And on a deeply practical level, all men have cause to be deeply grateful to Paul for successfully opposing those who wanted to impose circumcision on male converts to Christ!

The secret to understanding Paul is to discern between theology and cultural practise.  Paul’s theology is timeless and reveals to us in wonderful vivid ways the glory of God.  His cultural practise on the other hand, is focused within the culture of his day, the culture in which he lived.

The theology we find in Paul’s epistles is truly remarkable.   It is the theology of equality – in Christ there is no slave or free, no male or female, no Greek or Jew.  It is the theology of equal grace – it is by grace you have been saved, through faith, so that no one may boast.  It is the a theology that rejects the constraints of religious law in favour of being led  by the Spirit – the fruit of the Spirit is love, joy, peace…. against such things there can be no law.  It is the theology of growing in understanding, not religious repression – for now I see in part, I know in part, but then I will know fully, even as I am fully known.

We can only be inspired by the love and power of God at work in this most zealous of Pharisees, called while he was a persecutor of the church, and yet who, in God’s grace, became the Apostle to the Gentiles – those outside the people of God, who were dismissed and looked down on by God’s chosen race.

But alongside this, we also see Paul grappling with the cultural issues of his day, and the impact they had upon the new, fragile churches he was writing to.  He was writing to a world very different to the one which we observe today.  He was writing to a world which accepted slavery as a cultural norm, where spectators revelled in seeing death in the arena, and in which human rights were limited and dependant on political status. He wrote to fledgling Christian communities made up of Jews and Gentiles with very different norms and expectations about what was proper and socially acceptable.  He wrote in a world where the religious practises of the vast majority of the population would seem bizarre and alien to us today.
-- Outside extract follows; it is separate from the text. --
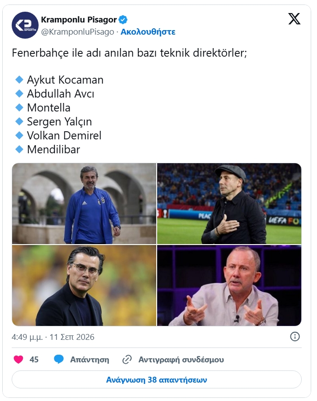Image resolution: width=317 pixels, height=401 pixels.
Task: Click Αντιγραφή συνδέσμου button
Action: pyautogui.click(x=181, y=360)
So in the midst of all these issues, he tried to set down norms which would enable these Christian churches to function and grow in the Roman world, and yet not be conformed to it.    This is where we find Paul’s pronouncements on the role of women for example – statements that were motivated by considerations of cultural practise rather than expressions of the radical new theology of the Gospel.

He also lived in a world which he did not fully understand.  Although he was clearly an educated Jew and a Roman Citizen, his culture was set firmly in the Jewish world, and as he went further and further in his travels across Turkey, into Greece, and ultimately to Rome, we find him grappling with the subtleties of Greek faith and culture as well as Roman politics.

It is within this mix that we find the briefest statements in Romans, 1 Corinthians, and 1 Timothy which appear to address the issue of homosexuality.  Today we will look at the 1 Corinthians 6:9 and 1 Timothy 1:10.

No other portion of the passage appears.